- [Passage provided]
• • • • • • •

- [16:10] Housel gives a nuanced view: transitions are not painless.
- For older or less adaptable workers, technological shifts can be devastating.
- "It sucked. It was not good. And those were tough times for you." (Housel, [16:40])
Speculation: The Fate of “Bullshit Jobs” and a Re-prioritization of Labor
-
[17:00] Drawing on the book Bullshit Jobs, Housel muses that many recently created white-collar administrative and managerial jobs might simply disappear due to AI.
- Example: Elon Musk axing 75% of Twitter staff, with “not much happened next.”
- "If AI is going to take a lot of these white collar consulting administrative jobs... is it a bad world if instead... young people again aspire to be carpenters and plumbers and nurses and maybe teachers? Is that a bad thing?" (Housel, [18:00])
-
He sees a potential upside: jobs requiring hands-on skill and care, often undervalued, may gain prestige and become more desired.
- "You can imagine that world... and there's part of me that wants to look at that world and say, that would not necessarily be a bad thing, would it?" (Housel, [19:00])
Hope and Historical Comfort
- [20:00] Housel concludes that while the details and technology change, the process of technological upheaval is constant.
- While millions will be affected, history suggests adaptation—even if it comes with discomfort—remains likely.
- "But sometimes when you're a little bit of a student of history, it can be comforting to look back on these things and say, we've been in these situations before." (Housel, [21:00])

• • • • • • •

- [Given information]
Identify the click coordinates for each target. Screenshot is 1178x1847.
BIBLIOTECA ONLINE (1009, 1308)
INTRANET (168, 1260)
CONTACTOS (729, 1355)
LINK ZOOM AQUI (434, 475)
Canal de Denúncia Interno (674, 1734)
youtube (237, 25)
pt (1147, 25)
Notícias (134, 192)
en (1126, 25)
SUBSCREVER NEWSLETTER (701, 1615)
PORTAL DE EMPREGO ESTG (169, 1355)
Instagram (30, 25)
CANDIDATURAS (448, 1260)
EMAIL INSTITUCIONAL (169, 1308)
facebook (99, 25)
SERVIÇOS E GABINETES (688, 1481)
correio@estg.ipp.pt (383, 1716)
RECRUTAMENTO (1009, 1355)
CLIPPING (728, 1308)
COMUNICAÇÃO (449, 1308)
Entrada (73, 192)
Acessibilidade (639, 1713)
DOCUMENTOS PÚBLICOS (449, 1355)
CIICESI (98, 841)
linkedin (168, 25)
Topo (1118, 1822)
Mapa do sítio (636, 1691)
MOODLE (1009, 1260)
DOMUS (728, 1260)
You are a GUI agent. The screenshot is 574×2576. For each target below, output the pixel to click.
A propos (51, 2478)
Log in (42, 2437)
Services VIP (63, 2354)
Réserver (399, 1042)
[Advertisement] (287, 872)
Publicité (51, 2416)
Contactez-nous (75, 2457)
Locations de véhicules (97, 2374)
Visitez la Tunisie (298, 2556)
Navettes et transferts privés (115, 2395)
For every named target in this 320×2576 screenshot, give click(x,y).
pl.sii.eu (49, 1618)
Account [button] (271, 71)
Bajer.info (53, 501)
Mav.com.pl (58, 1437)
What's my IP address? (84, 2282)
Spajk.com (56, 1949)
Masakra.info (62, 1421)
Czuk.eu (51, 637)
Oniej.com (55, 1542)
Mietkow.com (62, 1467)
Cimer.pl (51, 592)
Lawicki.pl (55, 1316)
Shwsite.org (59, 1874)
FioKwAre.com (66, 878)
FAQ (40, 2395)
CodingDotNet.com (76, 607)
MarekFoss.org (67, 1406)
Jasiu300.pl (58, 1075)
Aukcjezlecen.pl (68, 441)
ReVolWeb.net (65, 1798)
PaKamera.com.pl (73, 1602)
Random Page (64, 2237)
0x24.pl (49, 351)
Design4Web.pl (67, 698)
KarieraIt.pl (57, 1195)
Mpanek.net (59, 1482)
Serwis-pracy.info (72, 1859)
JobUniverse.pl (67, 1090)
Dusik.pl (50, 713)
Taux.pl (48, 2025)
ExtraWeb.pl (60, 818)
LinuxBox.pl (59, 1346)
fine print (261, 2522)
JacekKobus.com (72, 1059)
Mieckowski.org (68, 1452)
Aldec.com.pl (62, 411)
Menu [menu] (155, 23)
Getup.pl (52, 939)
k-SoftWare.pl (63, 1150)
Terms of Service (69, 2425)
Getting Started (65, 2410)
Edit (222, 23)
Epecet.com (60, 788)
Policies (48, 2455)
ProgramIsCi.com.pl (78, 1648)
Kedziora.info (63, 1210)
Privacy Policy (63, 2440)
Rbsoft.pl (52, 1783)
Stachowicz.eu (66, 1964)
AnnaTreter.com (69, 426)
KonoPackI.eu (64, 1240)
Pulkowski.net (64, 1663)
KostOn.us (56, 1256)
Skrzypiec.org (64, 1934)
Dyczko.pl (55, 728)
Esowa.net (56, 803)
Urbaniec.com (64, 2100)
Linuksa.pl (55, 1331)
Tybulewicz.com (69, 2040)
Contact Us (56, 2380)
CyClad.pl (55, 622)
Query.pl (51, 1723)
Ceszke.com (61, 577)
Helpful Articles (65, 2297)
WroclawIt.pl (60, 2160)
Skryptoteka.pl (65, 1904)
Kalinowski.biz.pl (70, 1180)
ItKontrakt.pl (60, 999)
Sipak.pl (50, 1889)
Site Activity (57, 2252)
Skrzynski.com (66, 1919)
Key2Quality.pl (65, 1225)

• • • • • • •

- [Tasks to carry out]
**1.** In the notes on Housel's remarks about AI and jobs, what share of Twitter staff does the example say Elon Musk cut?
**2.** From the notes on Housel's remarks about AI and jobs, write out word for word the part that opens with the words containing "- For older" and closes with "become more desired.".

- [Response list]
**1.** 75%

**2.**
- For older or less adaptable workers, technological shifts can be devastating.
- "It sucked. It was not good. And those were tough times for you." (Housel, [16:40])
Speculation: The Fate of “Bullshit Jobs” and a Re-prioritization of Labor
-
[17:00] Drawing on the book Bullshit Jobs, Housel muses that many recently created white-collar administrative and managerial jobs might simply disappear due to AI.
- Example: Elon Musk axing 75% of Twitter staff, with “not much happened next.”
- "If AI is going to take a lot of these white collar consulting administrative jobs... is it a bad world if instead... young people again aspire to be carpenters and plumbers and nurses and maybe teachers? Is that a bad thing?" (Housel, [18:00])
-
He sees a potential upside: jobs requiring hands-on skill and care, often undervalued, may gain prestige and become more desired.